DURING World War II, an allied bomber pilot complained about taking a risky turn during a bombing run in order to save ``some church'' down there. The church, it turns out, was the 13th-century Chartres Cathedral. As the US-led coalition continues its devastation of military targets in Iraq, it will be necessary for the allies to become ever more sensitive to the possibility of broader damage in that country.

Iraq does not have as many ``built'' cultural monuments as Europe. But Mesopotamia, the birthplace of civilization, is itself a cultural monument - the place where the wheel, writing, and cities were invented. Spectacular remains, such as the Parthian city of Hatra and the ziggurat at Ur of the Chaldees in southern Iraq, are known and will be avoided.

Yet much of the possible damage to cultural treasures won't be known for years. About 90 percent of Mesopotamia is still just below ground. Only two years ago archaeologists unearthed a previously unknown 4,000 year old city, Mashkan-shapir, mentioned in the writings of King Hammurabi. The six-lane highway running through Iraq that Saddam Hussein will use to resupply his troops splits the ancient valley between the Tigris and Euphrates rivers where the cities of Babylon, Kish, and Nippur are located. Carpet bombing could wipe out 5,000-year-old artifacts in five minutes.

Perhaps more important than the thousands of sites, now just mounds in the desert, are Iraq's museums. They house irreplaceable records. Some 100,000 cuneiform tablets in Baghdad museums haven't been read.

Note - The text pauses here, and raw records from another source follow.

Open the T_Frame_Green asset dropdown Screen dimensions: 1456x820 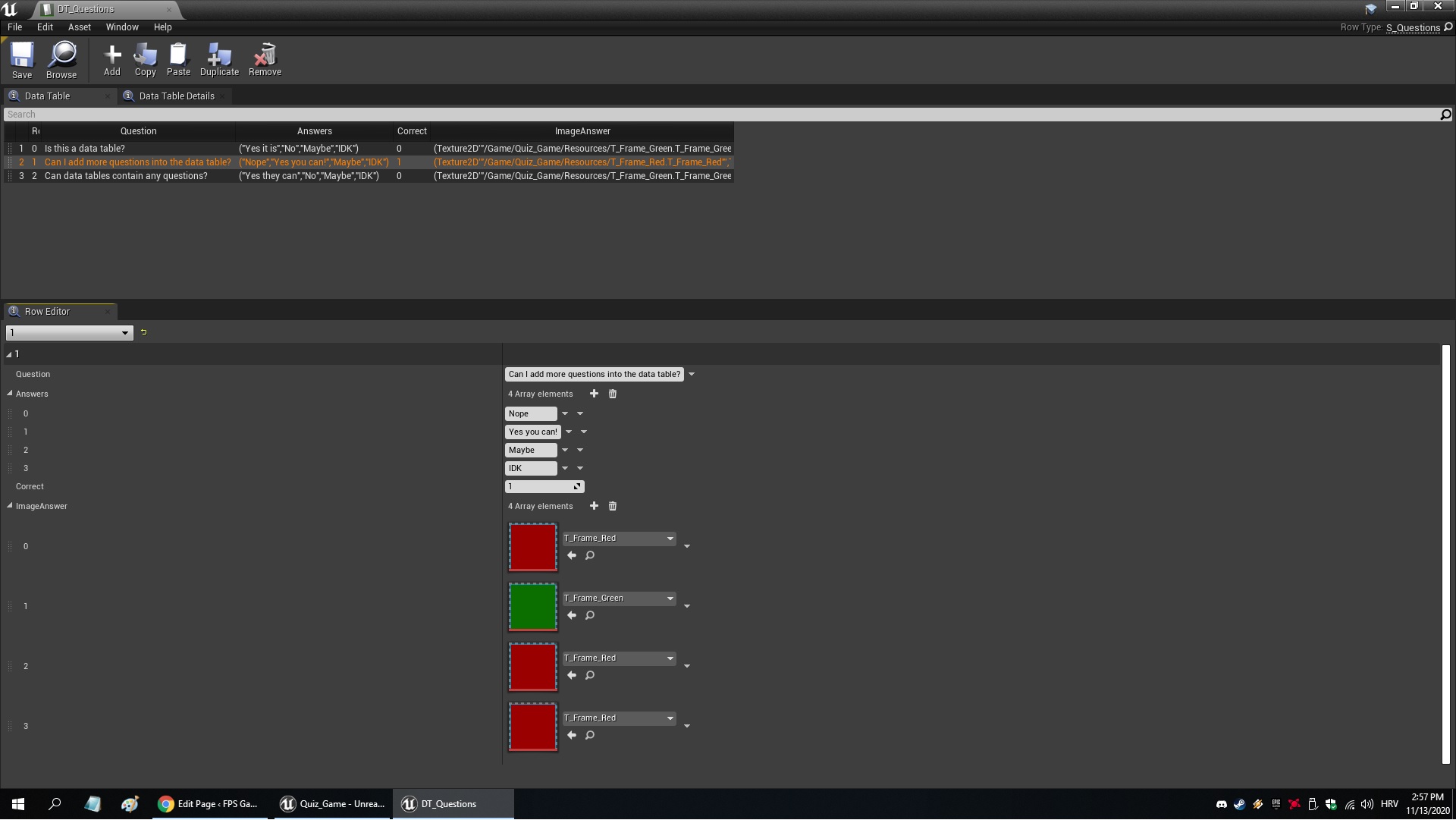(x=619, y=599)
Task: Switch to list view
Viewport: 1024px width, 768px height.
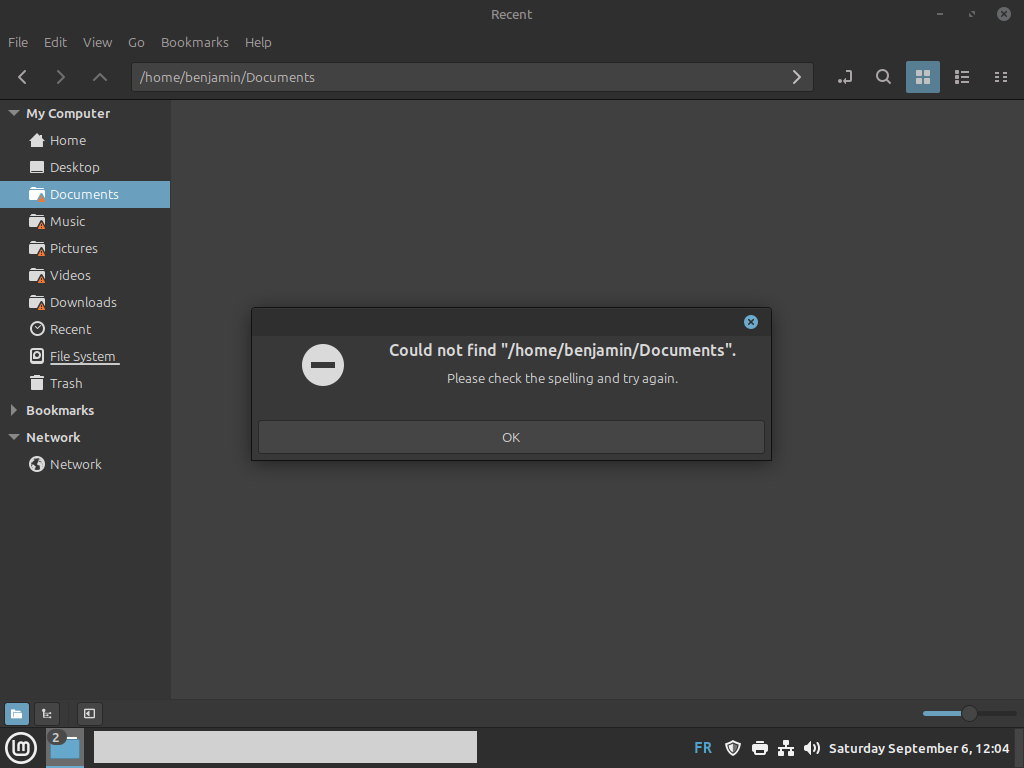Action: (962, 77)
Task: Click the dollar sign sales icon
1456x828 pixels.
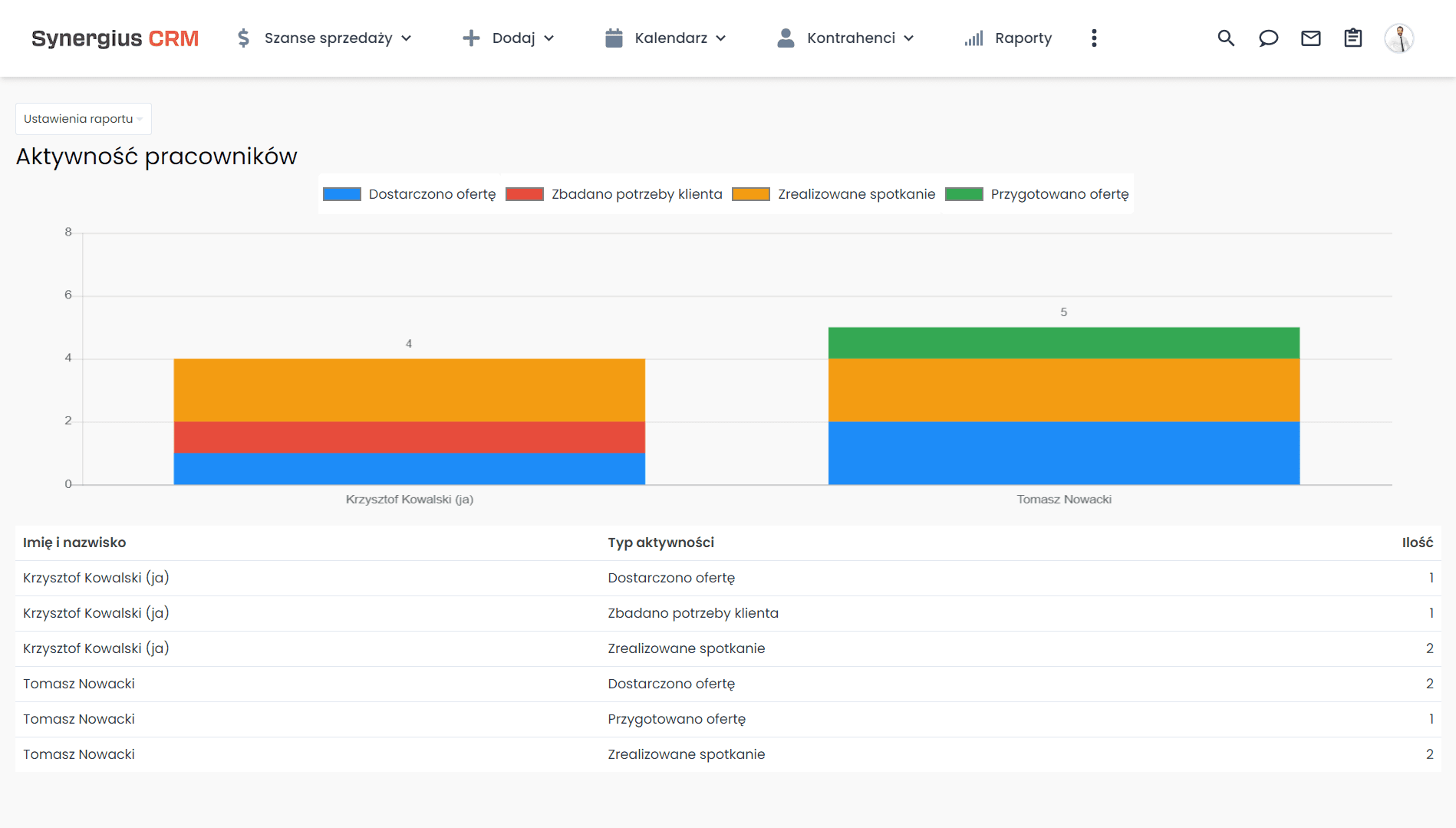Action: pos(243,38)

Something about bombing the world's oldest civilization, in the name of civilization and order, ought to give pause. More assertions from the coalition about taking such matters seriously should be forthcoming. The coalition does not want to be remembered - rightly or wrongly - as destroyers of antiquity. Those planning air attacks should make a point of using the exhaustive Atlas of Archeological Sites painstakingly put together by Western and Iraqi scientists.

A true new world order treasures its irreplaceable heritage.